Principal Data Scientist Hoffman- La Roche, United Kingdom
Background: Spinal muscular atrophy (SMA) is a rare genetic disorder for which three disease-modifying therapies (DMT) have been approved, including Evrysdi® (risdiplam), the first orally administered targeted therapy for patients with SMA. The post-authorization long-term prospective effectiveness study (European Medicines Agency requirement) entails the comparison of disease progression in patients treated with risdiplam versus.
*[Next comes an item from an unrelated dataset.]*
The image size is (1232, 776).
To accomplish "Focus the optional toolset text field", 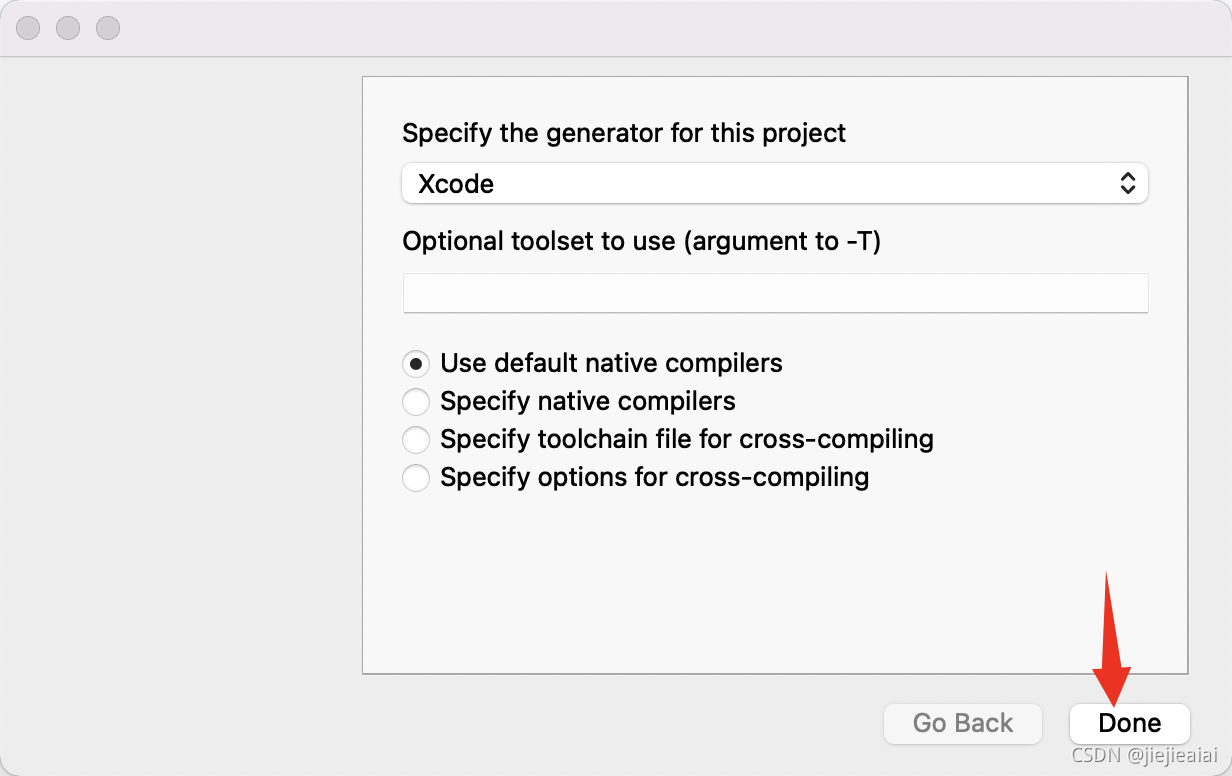I will pos(775,293).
DMT-naïve patients; stratified by symptomatic/ pre-symptomatic status and number of copies of the SMN2 gene.
Objectives: To describe the challenges of this study and to provide design, methodological and operational solutions to researchers facing similar constrictions.
Methods: To address the design and operational challenges, targeted literature review, brainstorming sessions, multi-stakeholder consultations, and discussions within a multidisciplinary team were conducted.
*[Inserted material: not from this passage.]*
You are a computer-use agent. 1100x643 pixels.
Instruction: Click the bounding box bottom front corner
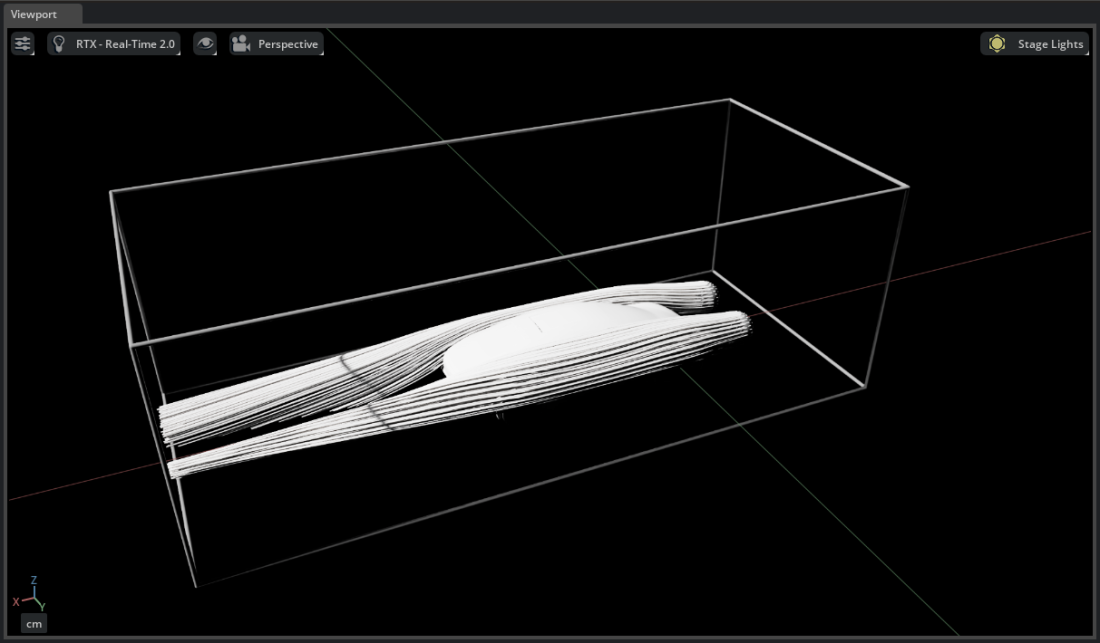(x=196, y=585)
Results: Three challenges were identified: 1) overall small sample size due to the rare disease (especially for pre-symptomatic and the 4 - SMN2 copies subgroups), 2) sample size and follow-up time imbalance between risdiplam treated and naïve cohort (low number of treatment-naïve patients given the treatment options available), and 3) treatment-naïve patients cross-over to the risdiplam cohort resulting in censoring bias as the decision of starting or switching treatment might be related to disease progression.
To overcome the first challenge, patient-level data will be pooled across global registries to maximise the sample size, especially for the SMN2 subgroup analyses. Additionally, data can be complemented by aggregated data from other registries, using appropriate privacy-protecting analytical methods.
To minimise the imbalance between the two study cohorts in terms of number of patients and duration of follow-up, the start of the eligibility period for untreated patients was defined in a way to enhance the sample size and the follow-up time while minimising the impact of clinical practice changes.
Patients in the treatment naïve cohort can only be followed up until crossing over to risdiplam cohort or censorship (because of the initiation of other DMTs). To address censoring bias related to cross-over or treatment switching, the Inverse Probability of Censoring Weighting (IPCW) method will be considered.
Conclusions: We present the design and analytical solutions to optimize the available data in a rare disease. Further analytical methods might be considered to address future challenges that arise due to the nature of a long-term prospective comparative study.